Treatment

Clomid

Clomid = Clomiphene Citrate; Tamoxifen = Nolvadex

There are 3 reasons for a woman to use this fertility treatment:

  • To induce ovulation in a woman who doesn’t routinely ovulate on her own.
  • To enhance fertility in a woman who is having trouble conceiving despite regularly ovulating on her own.
  • To help time ovulation with sperm insemination therapy when indicated.

The effectiveness of this therapy depends on many factors, such as the age of the woman, the condition of her fallopian tubes, and the quantity of her partner’s sperm. In general, the average pregnancy rate is 10 – 20% per try. Not all women will ovulate with this treatment and not all those that ovulate will conceive. Usually 3 cycles constitutes a sufficient try with this therapy, but in some situations we will allow up to 6 cycles.

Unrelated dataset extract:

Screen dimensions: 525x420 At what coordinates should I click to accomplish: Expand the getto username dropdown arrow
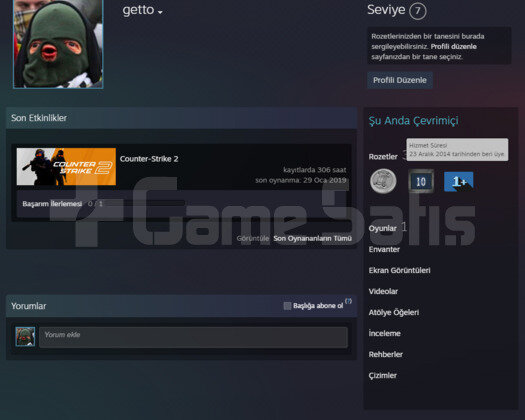pos(160,12)
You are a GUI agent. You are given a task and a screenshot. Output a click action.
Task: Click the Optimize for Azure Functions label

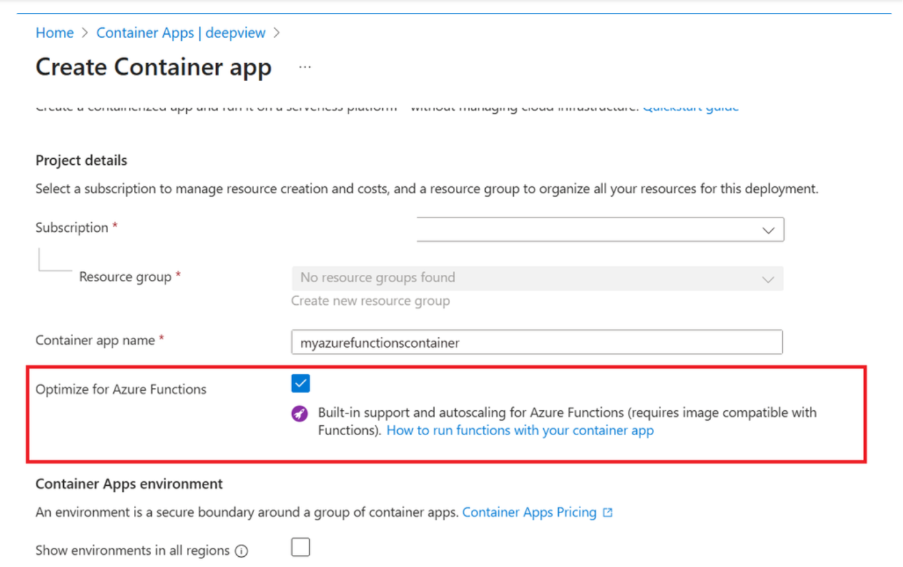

Side effects can occur with this medicine up to 10% of the time. They are usually mild and never life-threatening. The most common side effect is hot flashes which can last up to 10 days. Moodiness, nausea, headaches, and breast tenderness can also occur. Abdominal bloating/discomfort is often experienced as the ovaries grow. If you develop visual blurring or spots/flashes before your eyes, call us as you may need to discontinue the therapy in that case.

The incidence of twins (7%) from the use of Oral Ovulation Medication is greater than in the general pregnant population (2%). The chance for triplets or beyond is EXTREMELY rare.

The use of Clomid or Tamoxifen for more than 11 cycles in a woman’s lifetime is generally discouraged because such prolonged exposure has been linked in one study to a higher risk of borderline ovarian tumors in future years.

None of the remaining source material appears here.